Em termos agregados, o SEP em 2022 contabilizou receitas operacionais (rubrica que regista as vendas e os serviços prestados por cada empresa) de 8,75 biliões Kz e despesas (entre custos com o pessoal, água, luz, entre outros, exceptuando impostos) de 7,17 biliões Kz. Se houver dúvidas sobre a profundidade da doença holandesa em Angola, basta referir que a empresa que obteve mais receitas foi a Sonangol, com 6,23 biliões Kz, seguida a larga distância pela Sodiam, com "apenas" 981 mil milhões Kz. A Unitel fechou o pódio das receitas operacionais, em 2022, com 356 mil milhões Kz.

No caso da empresa petrolífera de capitais públicos, os resultados positivos têm uma curiosidade, como é possível constatar no último relatório financeiro disponível: a Sonangol contabiliza como "venda" ou receita operacional os subsídios aos preços dos combustíveis, realidade que pode ser polémica e levantar algumas dúvidas sobre a qualidade da prestação de contas. Sem os subsídios, o resultado operacional da Sonangol teria sido negativo em 566 mil milhões Kz, isto porque a petrolífera importa os combustíveis que são vendidos depois no País a preços bastante abaixo dos de mercado. E por isso recebe, mais tarde, os subsídios do Estado que depois acaba por contabilizar como vendas.

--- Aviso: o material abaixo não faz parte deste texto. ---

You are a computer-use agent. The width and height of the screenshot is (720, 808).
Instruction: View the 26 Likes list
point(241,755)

Entre os maiores resultados operacionais negativos registados pelo IGAPE estão a ENDE, com 88 mil milhões Kz, a Endiama, com 34 mil milhões Kz, e o Grupo Zahara, com quase 9 mil milhões Kz. A Endiama apresenta resultados positivos no exercício de 2022 porque compensa os elevados prejuízos operacionais com os proveitos não-operacionais.

O caso da empresa de distribuição de energia pode ser um bom exemplo para analisar o papel das empresas públicas. Por um lado, pode ser pacífico, em determinados contextos, que uma empresa pública, mesmo quando possui o monopólio de um serviço essencial e procurado por todos, possa registar prejuízos decorrentes da sua actividade tradicional. Estes resultados negativos devem estar suportados em evidências (questões técnico-operacionais, de mercado, de contexto, da necessidade de realizar novos investimentos, entre outras) e em procedimentos correctos ao nível da gestão.

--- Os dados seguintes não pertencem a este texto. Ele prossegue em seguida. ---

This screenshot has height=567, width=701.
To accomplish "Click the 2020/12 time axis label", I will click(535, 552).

Segundo as justificações do IGAPE, no relatório agregado sobre 2022, a empresa "teve uma redução na sua facturação em decorrência" do incremento das provisões de cobranças duvidosas (+ 63,2%, fixando-se em 36 mil milhões Kz), "por conta da insuficiência do procedimento de controlo interno para o reconhecimento de créditos no negócio de pós-pago, aumento dos custos com o pessoal em 24,5% e constituição de provisões sobre a totalidade dos subsídios a preços".

Conveniências políticas

Na opinião de Fernandes Wanda, actual coordenador do Centro de Investigação Social e Económica da Universidade Agostinho Neto, é preciso compreender "que nada na teoria económica diz que uma empresa do SEP é sempre (necessariamente) menos eficiente e rentável que uma privada".

"Se assim fosse, por exemplo, a Ethiopian Airlines (uma empresa pública etíope) não seria a melhor companhia aérea de África. O que devemos questionar é o que motiva a não prestação de contas e que medidas têm sido tomadas para alterar esse cenário. Em Angola, muitos gestores do SEP são indicados por conveniência política, o que torna difícil depois fazer-se a devida cobrança de resultados ou penalizar os responsáveis em caso de má prestação", considera o economista. "Os gestores das empresas do SEP precisam de ter objectivos e metas (com horizonte temporal) bem definidas, e de estar sujeitos a avaliações periódicas. De contrário, dificilmente vão cumprir com o seu papel", sublinha Fernandes Wanda.